Dragon Quest, Final Fantasy, Digital Devil Monogatari: Megami Tensei, and Tengai Makyou: Ziria gave birth to the four most famous, long-running, and influential Japanese RPG franchises. Dragon Quest became the most popular RPG series in Japan, Final Fantasy gained the biggest international popularity, and Digital Devil Monogatari: Megami Tensei ( for short) spawned the largest of all Japanese RPG franchises, with many sub-series and games beyond the genre of RPG. Phantasy Star also had a large following, but the main series ended already in 1994.
After the birth of these mega-franchises, there were hardly another series of Japanese RPGs that would be able to compete with them. Most games between 1989 and 1995 either belonged to one of those series, or were stand-alone games. A certain exception was Cosmic Fantasy series, with five games released for Turbo CD console, and erotic RPG series such as Dragon Knight and Rance.
This so-called 16-bit era, named after the 16-bit consoles most Japanese RPG were released for (primarily SNES), was otherwise a very prolific one, resulting in very powerful contributions from the five great franchises, as well as highly original independent creations such as Live a Live. Games like Final Fantasy VI, Chrono Trigger, or Shin Megami Tensei belong to the most revered Japanese RPGs of all times. There were many games with unusual settings, plots, and gameplay mechanics. Stories, characteristics, themes used in games got a tremendous boost.
Several popular series like Lunar and Breath of Fire started their life during this period. However, this was also a time where Japanese RPG suffered most from isolation. Most Japanese RPGs were not released in the West, including even such important ones as the Dragon Quest installments of the time.
The next generation (1995 to 2000), presented by the Playstation and Saturn consoles, began with a certain break in creativity, although its beginning was marked with Suikoden, a game that started an own series with a cult following, resulting today in a franchise with increasing size and popularity. After the developers adapted themselves to the new technical capabilities, the production of Japanese RPGs returned to its normal pace.
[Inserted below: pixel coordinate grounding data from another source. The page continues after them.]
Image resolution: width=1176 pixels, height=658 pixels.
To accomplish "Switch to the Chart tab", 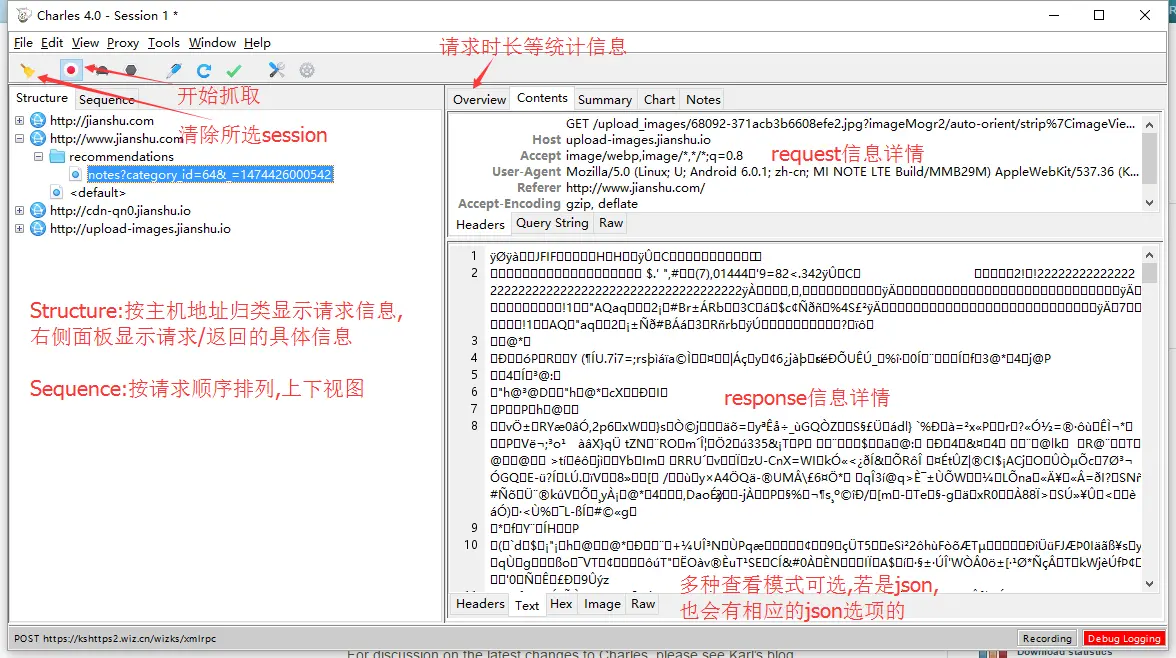I will [659, 99].
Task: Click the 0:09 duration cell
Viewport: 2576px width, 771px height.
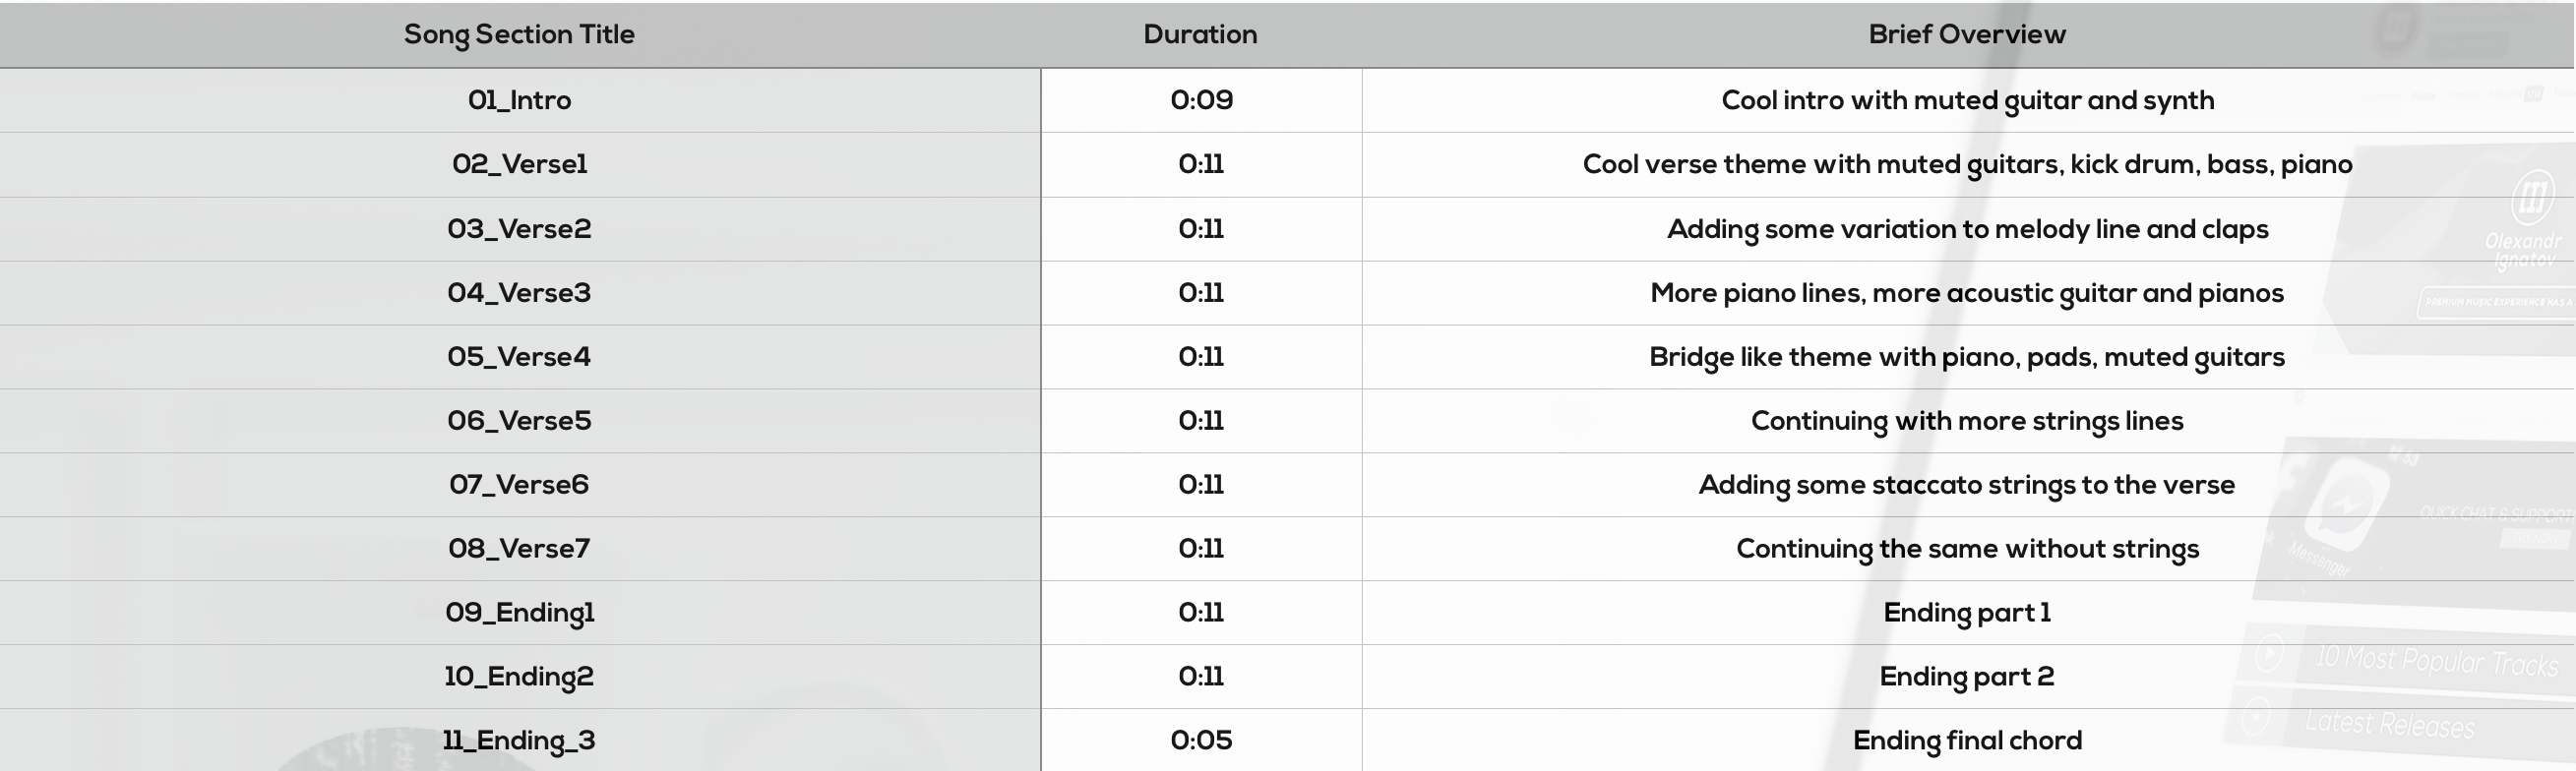Action: [1201, 100]
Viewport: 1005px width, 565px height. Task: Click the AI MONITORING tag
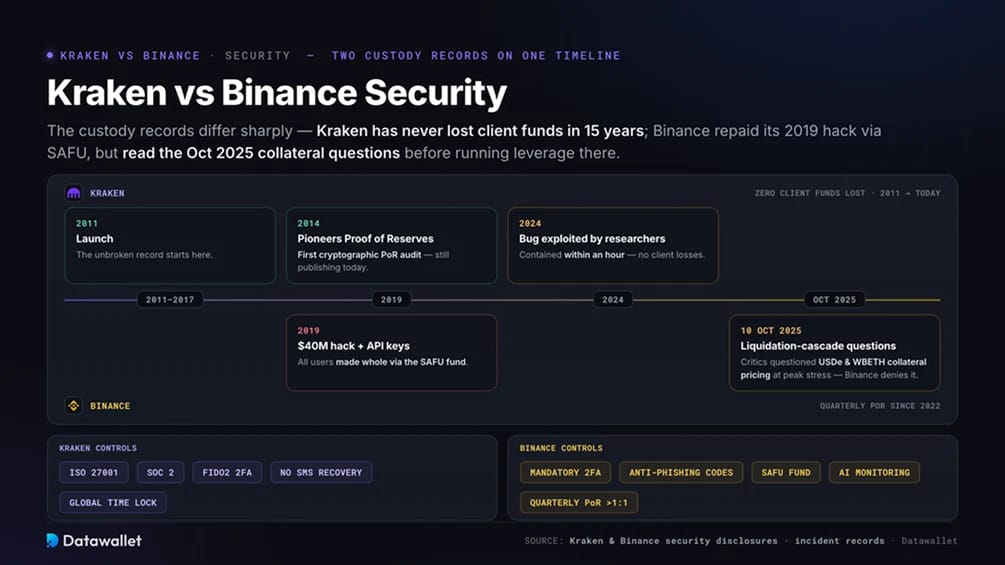874,473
New creative devices were introduced to Japanese RPGs, most importantly extensive usage of cinematics, which since then became one of the genre's trademarks. Various effects helped to enrich the atmosphere.
But in terms of original content, this time period was perhaps not as strong as the previous one. Despite outstanding offerings such as Persona sub-series within the Megaten franchise and several high-quality stand-alone games like Xenogears, Chrono Cross, or the hybrid RPG Koudelka, there was a general tendency to neglect the actual role-playing, character-building element for more linear gameplay with reduced difficulty level. Original settings and themes also seemed to fade away. Final Fantasy became the absolute leader at that time, with Megaten concentrating on sub-series, and Dragon Quest delivering only one new game. New series such as Arc the Lad could not compete with Final Fantasy in popularity or importance.
The current period (which is about to end soon, with the release of next-generation consoles), was overall an interesting and productive time for the genre. Most games were developed for Playstation 2, which became even more dominant than Playstation was during the previous period. Two tendencies were apparent this time: reduction of game world and exploration in favor of cut scenes, and refinement of gameplay and customization options. Games like the new Xenosaga series successfully manifested both these tendencies. The four great franchises and Suikoden series delivered finely crafted and interesting installments. New series such as Shadow Hearts came with their own original ideas for setting and gameplay. It was also the best period yet for bringing the Japanese RPGs to the West. The greatest breakthrough in this field was the localization of Shin Megami Tensei: Nocturne and Digital Devil Saga games of the Megaten franchise.